Logrotate, S3 storage, and AWStats

by Sebastien Mirolo on Wed, 24 Aug 2016

Today we are going to push the rotated logs to a S3 bucket, the download those logs and process them with awstats.

Uploading rotated logs to S3

Nginx, in the open-source version, writes access requests to log files. The nginx logs are currently rotated with logrotate using the default settings coming out of the box on Fedora. That is rotated log files are suffixed with the date of rotation, gzip compressed and the nginx process is sent a USR1 signal once (i.e. sharedscripts option) to re-open the log files.

Searching for how to access the output file in postrotate we find that the postrotate script is passed the names of the log files (i.e. the names matching the patterns on the logrotate trigger) as $1 - in most cases.

$ diff -u prev /etc/logrotate/nginx {
 /var/log/nginx/*log {
    create 0644 nginx nginx
    daily
    rotate 10
    missingok
    notifempty
    compress
    sharedscripts
    postrotate
+       LOGS=$1
        /bin/kill -USR1 `cat /run/nginx.pid 2>/dev/null` 2>/dev/null || true
+       echo "Upload $LOGS"
    endscript
 }

The description of sharedscripts specifies

However, if none of the logs in the pattern require rotating, the scripts will not be run at all.

To test our setup we need a reliable way to trigger rotation.

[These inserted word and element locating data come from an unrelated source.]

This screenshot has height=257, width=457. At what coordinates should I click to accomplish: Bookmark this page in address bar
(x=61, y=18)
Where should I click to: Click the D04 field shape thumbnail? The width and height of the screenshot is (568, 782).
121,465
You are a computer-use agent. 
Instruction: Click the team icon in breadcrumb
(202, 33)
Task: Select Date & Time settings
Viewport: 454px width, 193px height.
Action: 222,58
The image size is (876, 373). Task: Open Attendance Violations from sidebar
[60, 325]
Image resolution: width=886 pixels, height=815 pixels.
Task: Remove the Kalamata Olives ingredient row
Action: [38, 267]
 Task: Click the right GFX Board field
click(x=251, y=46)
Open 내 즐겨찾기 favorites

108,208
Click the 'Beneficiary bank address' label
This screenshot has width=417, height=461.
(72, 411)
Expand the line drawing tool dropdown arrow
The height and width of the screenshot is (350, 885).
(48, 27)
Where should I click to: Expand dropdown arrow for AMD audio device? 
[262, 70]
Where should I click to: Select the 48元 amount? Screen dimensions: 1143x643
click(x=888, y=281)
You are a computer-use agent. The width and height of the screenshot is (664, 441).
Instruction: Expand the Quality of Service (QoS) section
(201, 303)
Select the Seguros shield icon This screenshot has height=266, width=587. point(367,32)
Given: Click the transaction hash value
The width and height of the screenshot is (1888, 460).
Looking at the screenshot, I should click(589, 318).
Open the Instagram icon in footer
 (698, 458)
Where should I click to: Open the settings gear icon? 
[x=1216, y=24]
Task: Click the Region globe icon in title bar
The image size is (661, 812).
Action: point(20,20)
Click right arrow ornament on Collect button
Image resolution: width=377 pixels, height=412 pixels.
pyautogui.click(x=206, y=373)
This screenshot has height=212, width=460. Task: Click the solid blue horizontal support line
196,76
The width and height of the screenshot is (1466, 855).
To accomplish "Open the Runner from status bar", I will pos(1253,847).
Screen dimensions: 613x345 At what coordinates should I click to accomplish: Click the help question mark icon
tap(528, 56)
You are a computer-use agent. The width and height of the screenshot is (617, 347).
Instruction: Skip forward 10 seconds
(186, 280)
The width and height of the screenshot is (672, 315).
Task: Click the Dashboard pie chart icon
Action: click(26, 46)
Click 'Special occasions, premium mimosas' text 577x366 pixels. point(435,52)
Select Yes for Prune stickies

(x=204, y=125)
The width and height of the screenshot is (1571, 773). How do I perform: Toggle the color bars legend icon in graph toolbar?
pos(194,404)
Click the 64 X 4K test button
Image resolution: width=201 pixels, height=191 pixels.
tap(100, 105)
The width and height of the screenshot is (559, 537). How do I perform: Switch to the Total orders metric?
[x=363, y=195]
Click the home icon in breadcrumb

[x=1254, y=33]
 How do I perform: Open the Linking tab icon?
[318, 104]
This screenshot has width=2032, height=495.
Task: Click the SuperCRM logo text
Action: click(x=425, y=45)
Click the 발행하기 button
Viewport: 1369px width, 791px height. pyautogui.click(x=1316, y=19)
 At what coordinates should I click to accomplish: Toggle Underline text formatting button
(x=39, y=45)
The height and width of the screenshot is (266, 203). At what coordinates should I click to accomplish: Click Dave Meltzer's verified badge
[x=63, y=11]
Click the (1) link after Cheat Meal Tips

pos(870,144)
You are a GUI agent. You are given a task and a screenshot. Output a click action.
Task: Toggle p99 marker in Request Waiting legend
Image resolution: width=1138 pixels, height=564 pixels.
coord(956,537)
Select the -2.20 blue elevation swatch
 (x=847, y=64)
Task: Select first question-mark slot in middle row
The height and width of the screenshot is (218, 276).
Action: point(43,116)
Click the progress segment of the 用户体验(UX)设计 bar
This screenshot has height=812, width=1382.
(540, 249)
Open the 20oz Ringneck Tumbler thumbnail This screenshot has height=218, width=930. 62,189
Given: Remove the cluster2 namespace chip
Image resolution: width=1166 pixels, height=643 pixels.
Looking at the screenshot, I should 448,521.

Furthermore in debug mode (-d), no changes will be made to the logs, which means our rotated log won't be compressed and we are not accurately testing things are working as expected. Hence we restore the last rotated log, remove it, then run logrotate with the -v option.

$ sudo mv /var/log/nginx/mysite-access.log-20160820.gz /var/log/nginx/mysite-access.log-20160820.gz~
$ sudo rm /var/log/nginx/mysite-access.log-20160820.gz
$ sudo sh -c 'cat /var/log/nginx/mysite-access.log-20160820.gz~ | gzip -d > /var/log/nginx/mysite-access.log'
$ sudo logrotate -v -f /etc/logrotate.conf
renaming /var/log/nginx/mysite-access.log to /var/log/nginx/mysite-access.log-20160820
creating new /var/log/nginx/mysite-access.log mode = 0664 uid = 995 gid = 992
running postrotate script
Upload /var/log/nginx/mysite-access.log
compressing log with: /bin/gzip

Many of the logrotate to S3 posts write to add your upload commands in the postrotate script but we see here that it won't work since gzip is run after postrotate is done. There is a good reason for this. Since gzip might take a long time to complete, we want to re-up nginx as soon as possible and delay gzip afterwards. Fortunately, logrotate provides a lastaction script. That's where we will put our upload code.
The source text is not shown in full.